News reports suggest President Trump’s full budget proposal, slated for release next week, will include deep cuts to federal safety net programs that provide crucial supports for low-income Kentuckians and help boost our economy in hard times. These cuts to so-called mandatory programs (meaning spending is determined by how many people are eligible) are on top of expected cuts to important non-defense discretionary programs we wrote about previously and were targeted for cuts in President Trump’s initial “skinny budget” proposal in March.
Safety net programs potentially at risk provide what is often temporary assistance during downturns for our most vulnerable Kentuckians, many of whom are children, and improve the economy by injecting dollars in communities when they are needed most.
Supplemental Nutrition Assistance Program (SNAP)
In 2016, 644,659 Kentuckians received SNAP assistance, formerly known as food stamps.
SNAP helps low-income Kentuckians who are out of work or earn low wages afford basic food needs. Since SNAP is designed to be responsive to economic downturns, the number of program participants increased during the Great Recession but has declined in recent years, although it remains a lifeline for people and parts of the state that continue to struggle.
More than 68 percent of SNAP participants in Kentucky are in families with children, and more than 38 percent are in families with members who are elderly or have disabilities; more than 36 percent are in working families that still struggle to put food on the table.
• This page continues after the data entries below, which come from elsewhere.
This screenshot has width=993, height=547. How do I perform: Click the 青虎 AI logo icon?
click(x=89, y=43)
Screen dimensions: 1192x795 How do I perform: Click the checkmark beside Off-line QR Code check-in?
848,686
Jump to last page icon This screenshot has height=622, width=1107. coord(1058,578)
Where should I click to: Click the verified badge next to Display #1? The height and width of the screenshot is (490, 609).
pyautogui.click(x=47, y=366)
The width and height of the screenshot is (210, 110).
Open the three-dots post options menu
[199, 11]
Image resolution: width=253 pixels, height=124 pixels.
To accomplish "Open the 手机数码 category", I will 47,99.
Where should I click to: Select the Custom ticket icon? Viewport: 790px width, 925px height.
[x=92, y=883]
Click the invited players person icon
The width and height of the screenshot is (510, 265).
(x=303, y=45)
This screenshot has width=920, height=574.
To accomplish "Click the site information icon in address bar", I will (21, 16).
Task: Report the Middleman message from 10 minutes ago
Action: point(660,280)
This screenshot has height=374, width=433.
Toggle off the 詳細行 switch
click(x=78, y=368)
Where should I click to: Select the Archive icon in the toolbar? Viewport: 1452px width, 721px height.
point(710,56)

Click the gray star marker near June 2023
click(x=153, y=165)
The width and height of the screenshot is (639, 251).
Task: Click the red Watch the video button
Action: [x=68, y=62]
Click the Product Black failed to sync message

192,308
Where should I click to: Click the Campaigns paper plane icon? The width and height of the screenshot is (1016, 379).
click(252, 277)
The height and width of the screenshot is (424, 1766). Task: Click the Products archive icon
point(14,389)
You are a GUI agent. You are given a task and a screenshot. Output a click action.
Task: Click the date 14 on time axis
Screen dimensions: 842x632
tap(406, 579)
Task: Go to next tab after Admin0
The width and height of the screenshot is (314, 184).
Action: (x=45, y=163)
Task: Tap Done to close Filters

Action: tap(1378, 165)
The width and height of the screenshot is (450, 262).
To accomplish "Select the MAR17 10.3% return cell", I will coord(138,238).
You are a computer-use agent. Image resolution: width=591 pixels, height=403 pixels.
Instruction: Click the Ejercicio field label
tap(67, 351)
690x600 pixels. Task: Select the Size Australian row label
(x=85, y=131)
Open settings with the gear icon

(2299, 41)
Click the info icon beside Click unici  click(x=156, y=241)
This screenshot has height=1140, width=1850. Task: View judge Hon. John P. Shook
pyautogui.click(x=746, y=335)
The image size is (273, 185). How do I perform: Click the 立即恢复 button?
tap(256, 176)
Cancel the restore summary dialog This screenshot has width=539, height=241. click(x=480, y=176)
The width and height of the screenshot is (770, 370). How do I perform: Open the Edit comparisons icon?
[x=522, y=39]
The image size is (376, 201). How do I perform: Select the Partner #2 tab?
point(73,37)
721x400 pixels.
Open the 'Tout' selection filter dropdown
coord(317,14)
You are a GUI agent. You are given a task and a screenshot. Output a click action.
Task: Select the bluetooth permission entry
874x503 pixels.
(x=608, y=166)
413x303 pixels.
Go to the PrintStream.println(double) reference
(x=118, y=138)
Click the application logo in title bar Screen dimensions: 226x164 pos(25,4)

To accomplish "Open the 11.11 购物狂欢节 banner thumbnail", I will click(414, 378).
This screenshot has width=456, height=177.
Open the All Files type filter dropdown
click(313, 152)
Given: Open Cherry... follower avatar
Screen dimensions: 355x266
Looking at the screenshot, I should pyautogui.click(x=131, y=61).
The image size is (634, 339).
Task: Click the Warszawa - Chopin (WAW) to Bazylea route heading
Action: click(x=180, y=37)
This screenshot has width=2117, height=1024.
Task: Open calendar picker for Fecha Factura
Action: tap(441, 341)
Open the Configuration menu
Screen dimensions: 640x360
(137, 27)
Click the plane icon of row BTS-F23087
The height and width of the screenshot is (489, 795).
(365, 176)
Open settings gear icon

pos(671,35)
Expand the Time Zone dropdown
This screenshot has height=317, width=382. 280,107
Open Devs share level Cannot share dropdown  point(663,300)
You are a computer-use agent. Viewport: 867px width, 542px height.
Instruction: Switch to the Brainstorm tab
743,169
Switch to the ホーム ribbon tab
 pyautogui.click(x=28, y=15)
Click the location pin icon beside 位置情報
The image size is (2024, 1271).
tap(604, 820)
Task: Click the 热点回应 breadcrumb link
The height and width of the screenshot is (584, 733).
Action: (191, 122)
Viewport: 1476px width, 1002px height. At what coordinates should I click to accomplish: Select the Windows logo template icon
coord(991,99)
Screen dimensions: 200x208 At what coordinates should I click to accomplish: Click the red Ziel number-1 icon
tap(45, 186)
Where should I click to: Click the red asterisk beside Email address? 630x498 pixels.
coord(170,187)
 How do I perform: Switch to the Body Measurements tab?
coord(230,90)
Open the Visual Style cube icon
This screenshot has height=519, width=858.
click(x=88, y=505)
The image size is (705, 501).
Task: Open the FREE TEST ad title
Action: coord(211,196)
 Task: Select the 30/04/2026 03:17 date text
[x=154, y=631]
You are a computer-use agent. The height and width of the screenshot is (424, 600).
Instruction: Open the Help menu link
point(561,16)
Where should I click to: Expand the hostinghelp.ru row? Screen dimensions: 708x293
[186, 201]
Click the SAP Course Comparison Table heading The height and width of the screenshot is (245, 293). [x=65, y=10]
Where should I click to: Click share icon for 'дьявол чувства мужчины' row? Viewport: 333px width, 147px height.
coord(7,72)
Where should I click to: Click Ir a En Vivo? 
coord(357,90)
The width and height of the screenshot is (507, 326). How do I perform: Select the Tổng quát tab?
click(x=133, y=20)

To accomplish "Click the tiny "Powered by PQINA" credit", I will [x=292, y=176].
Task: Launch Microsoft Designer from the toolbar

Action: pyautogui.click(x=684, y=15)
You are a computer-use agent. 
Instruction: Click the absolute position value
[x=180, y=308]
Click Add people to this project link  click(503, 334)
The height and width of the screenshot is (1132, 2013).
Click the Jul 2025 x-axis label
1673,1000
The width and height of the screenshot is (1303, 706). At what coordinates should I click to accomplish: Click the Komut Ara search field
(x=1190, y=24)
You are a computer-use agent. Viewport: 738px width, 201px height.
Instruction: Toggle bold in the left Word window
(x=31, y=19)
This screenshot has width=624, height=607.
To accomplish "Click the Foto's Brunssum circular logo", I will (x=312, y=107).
The average monthly SNAP benefit for each household member is $123, and the average SNAP benefit per person per meal is $1.36.
SNAP protects families from hardship and hunger, and has been shown to improve children’s health and performance in school and lead to improved long-term health and economic outcomes especially for those who receive SNAP as children. SNAP also serves as an economic stimulus in our state. Between 2009 and 2012, SNAP kept 164,000 people out of poverty in Kentucky, on average. According to Moody’s Analytics, in a weak economy a dollar in SNAP benefits generates $1.70 in economic activity; SNAP benefits pumped about $981 million into our state’s economy in 2016.
Supplemental Security Insurance (SSI)
In 2015, 184,103 Kentuckians received SSI benefits.
SSI provides income support for individuals who are disabled or elderly and have little income and few assets. It is a lifeline for very low-income families caring for children with severe disabilities — including Down Syndrome, cerebral palsy, autism, intellectual disability and blindness. SSI provides financial support to these families that, due to the demands of caring for a child with a disability, face higher costs and more demands on their time. Since eligibility requires both disability status and low incomes and assets, the program is responsive to economic downturns just like SNAP, with participation in the program increasing as poverty rates rise — as during the Great Recession — and decreasing when the economy improves.
Without SSI, many more Kentuckians with disabilities would be in poverty; the program has been shown to lift half of otherwise poor child beneficiaries out of poverty and is also very effective in reducing deep poverty.
Supplemental Security and Disability Insurance (SSDI)
In 2015, 206,175 Kentuckians received SSDI.
SSDI provides vital support to Kentuckians — typically those over the age of 50 — whose careers are cut short due to a severe medical impairment. As noted in a recent research brief disputing assertions about SSDI made by President Trump, “By law, SSDI requires a solid work history, a severe and long-lasting impairment that prevents self-supporting work and is documented by medical evidence, and a five-month waiting period.” Fewer than 4 in 10 applicants are awarded SSDI benefits. The typical SSDI benefit is $1,050 a month. Those receiving SSDI switch to Social Security retirement benefits at age 66.
Medicaid
Medicaid provides health care coverage to a total of 1.4 million Kentuckians, including children, according to the most recent Kentucky Cabinet for Health and Family Services data. Of that total, just under 470,000 qualify for Medicaid under the state’s expansion of eligibility requirements, which would effectively end under the version of the American Heath Care Act (AHCA) that recently passed the U.S. House of Representatives. The cuts to Medicaid expected in President Trump’s full budget proposal would be on top of already terribly damaging cuts included in the AHCA.
Medicaid helps provide important preventive care services and substance abuse treatment to low-income Kentuckians, and makes important economic contributions to the state economy as well. Medicaid provides health care coverage for 38 percent of Kentucky children, and 44 percent of all births in our state are paid for by Medicaid. As with other safety net programs, as low-income Kentuckians’ economic situations improve they cycle off Medicaid — and our state Medicaid rolls reflect this “churn.”
Kentucky has much at risk in federal budget negotiations. In addition to the safety net programs highlighted above, President Trump’s budget could include cuts to mandatory federal spending for child nutrition programs and Pell grants that help low-income Kentuckians attend college. These cuts will be considered along with enormous tax cuts for the wealthy, which Bob Greenstein with the Center on Budget and Policy Priorities calls “a radical version of Robin Hood in reverse.”